如果在任何时候您到达一个没有子节点的节点,请将其标记为根。
My intuitive suggestion would be to perform a Depth First traversal of your graph, and construct your mirrored graph simultaneously.
When traversing each node, create a new node in the mirrored graph, and create an edge between it and its predecessor in the new graph.
If at any point you reach a node which has no children, mark it as a root.
我通过简单的图形遍历解决了这个问题。 请记住,拓扑排序仅对有向无环图有用。
我使用了邻接列表,但您可以使用邻接矩阵执行类似的操作。
在 Python 中,它看起来像这样:
要找到 v 的所有边,然后遍历列表 g[v],这将给出所有 (v, u) 边。
要构建反向图,请创建一个新字典并构建如下所示的内容:
对于大型图来说,这非常耗费内存(使内存使用量加倍),但这是一种非常简单的处理它们的方法,而且速度相当快。 可能有更聪明的解决方案,涉及构建生成器和使用某种 dfs 算法,但我没有对此进行太多思考。
I solved this with a simple graph traversal. Keep in mind topological sorting will only be useful for directed acyclic graphs.
I used an adjacency list, but you can do a similar thing with an adjacency matrix.
In Python it looks like this:
To find all the edges for v, you then traverse the list g[v] and that will give you all (v, u) edges.
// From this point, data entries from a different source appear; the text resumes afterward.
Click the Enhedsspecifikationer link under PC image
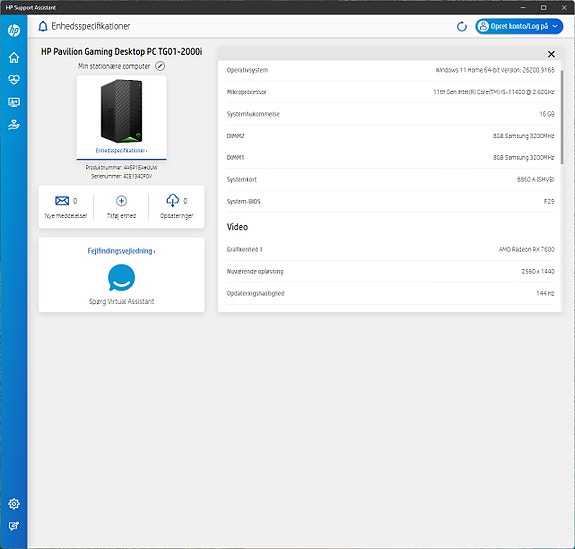This screenshot has height=549, width=575. tap(121, 150)
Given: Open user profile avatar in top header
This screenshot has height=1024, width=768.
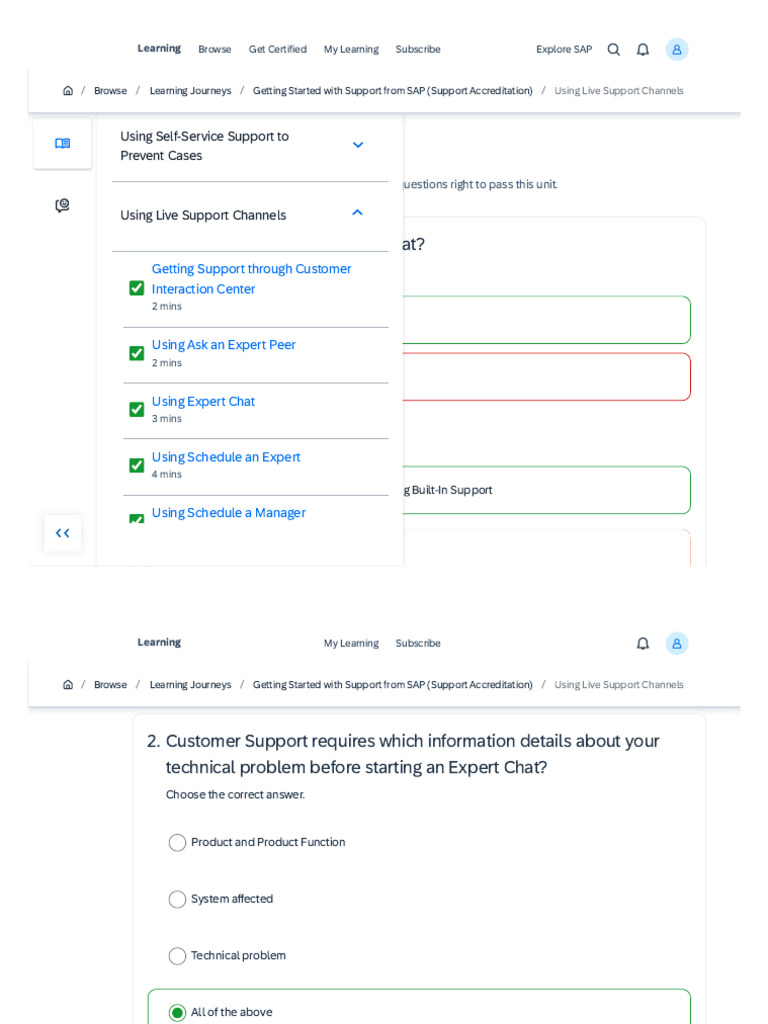Looking at the screenshot, I should coord(677,50).
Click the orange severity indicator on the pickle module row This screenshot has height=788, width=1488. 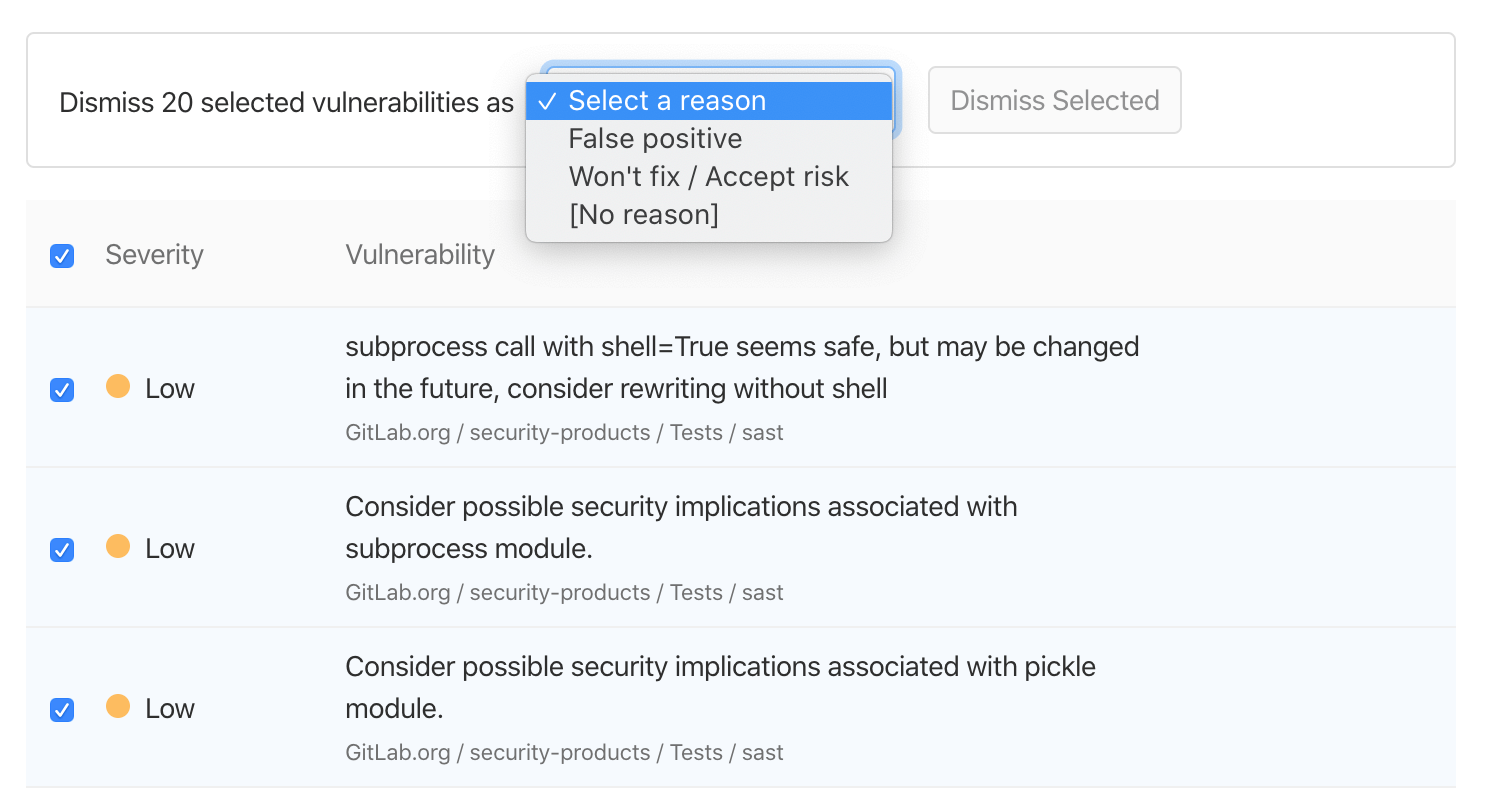118,708
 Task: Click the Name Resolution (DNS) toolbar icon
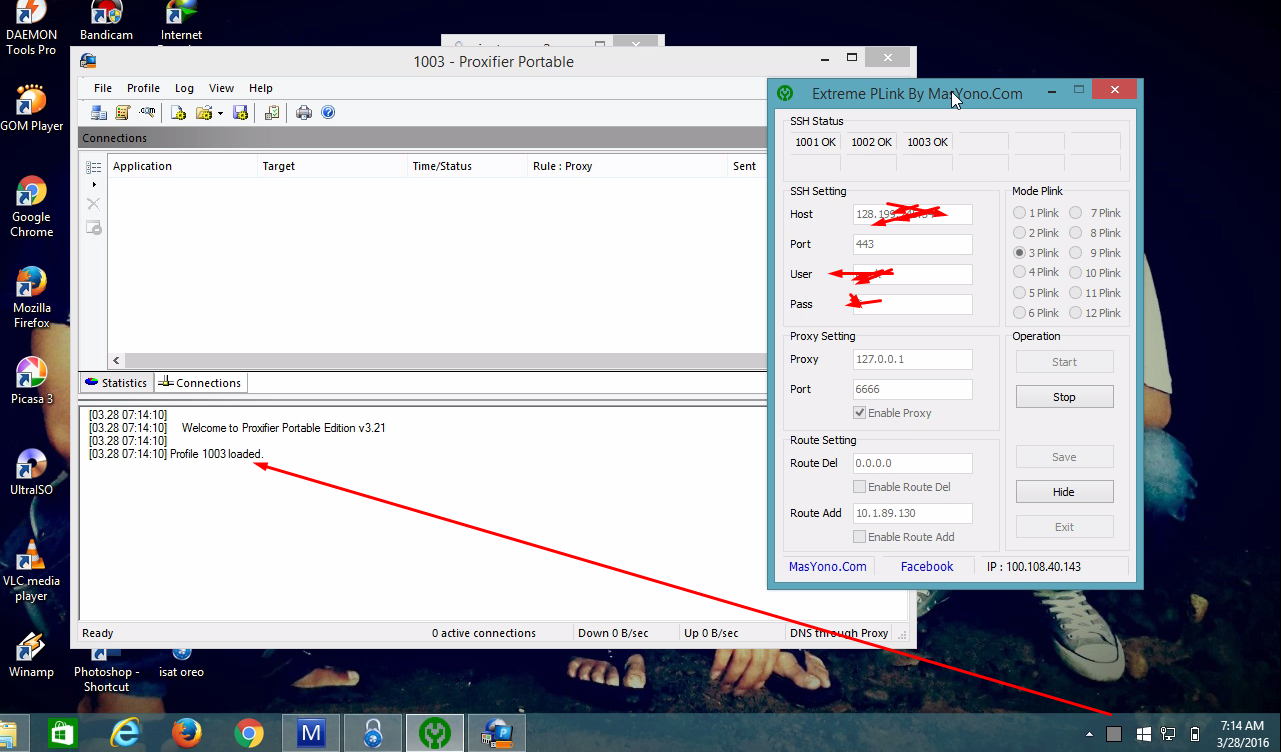pyautogui.click(x=147, y=112)
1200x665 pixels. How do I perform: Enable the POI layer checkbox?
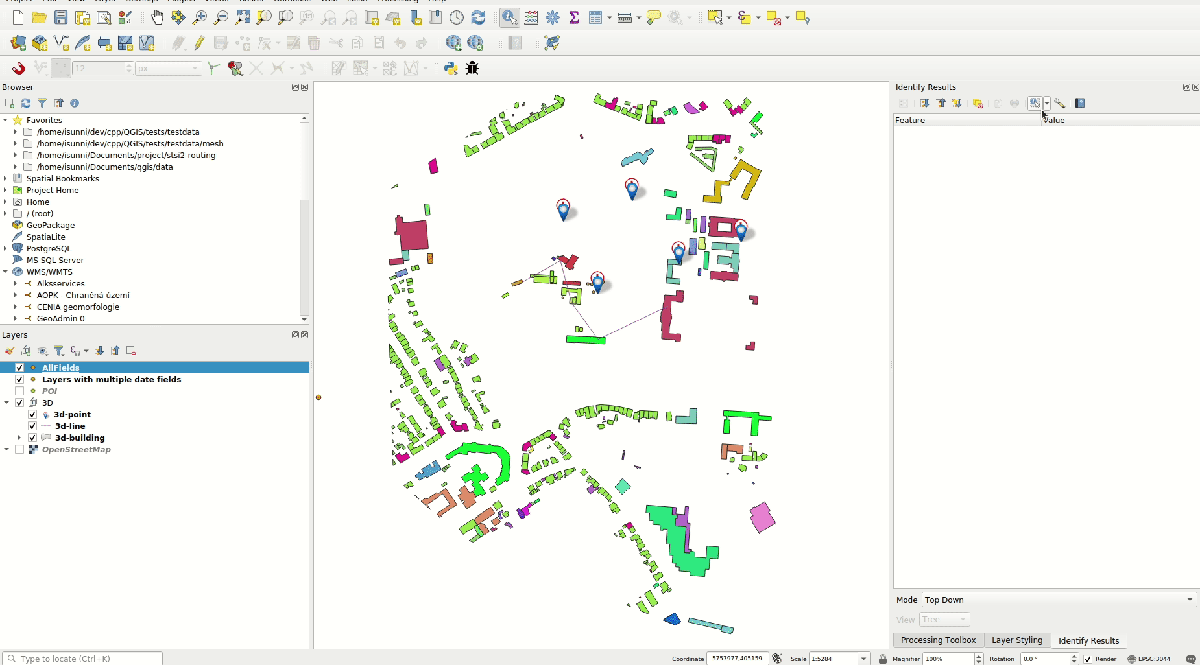(20, 391)
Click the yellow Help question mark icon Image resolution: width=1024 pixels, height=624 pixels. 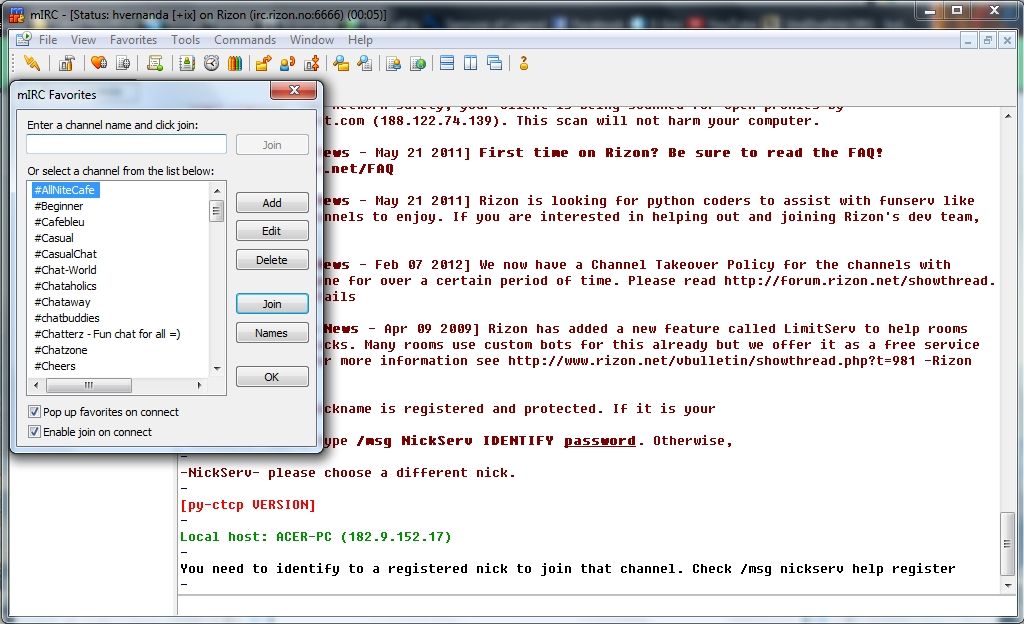click(523, 63)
To build the reversed graph make a new dictionary and build it something like this:
This is very memory intensive for large graphs (doubling your memory usage), but it is a very easy way to work with them and quite quick. There may be more clever solutions out there involving building a generator and using a dfs algorithm of some sort, but I have not put a lot of thought into it.
深度优先搜索也许能够生成您想要的内容:记下您的路径遍历树,每次遍历都会将相反的结果添加到生成的 DAG(叶子是根)。
Depth-first search might be able to generate what you're after: Note your path through the tree and each time you traverse add the reverse to the resulting DAG (leaves are roots).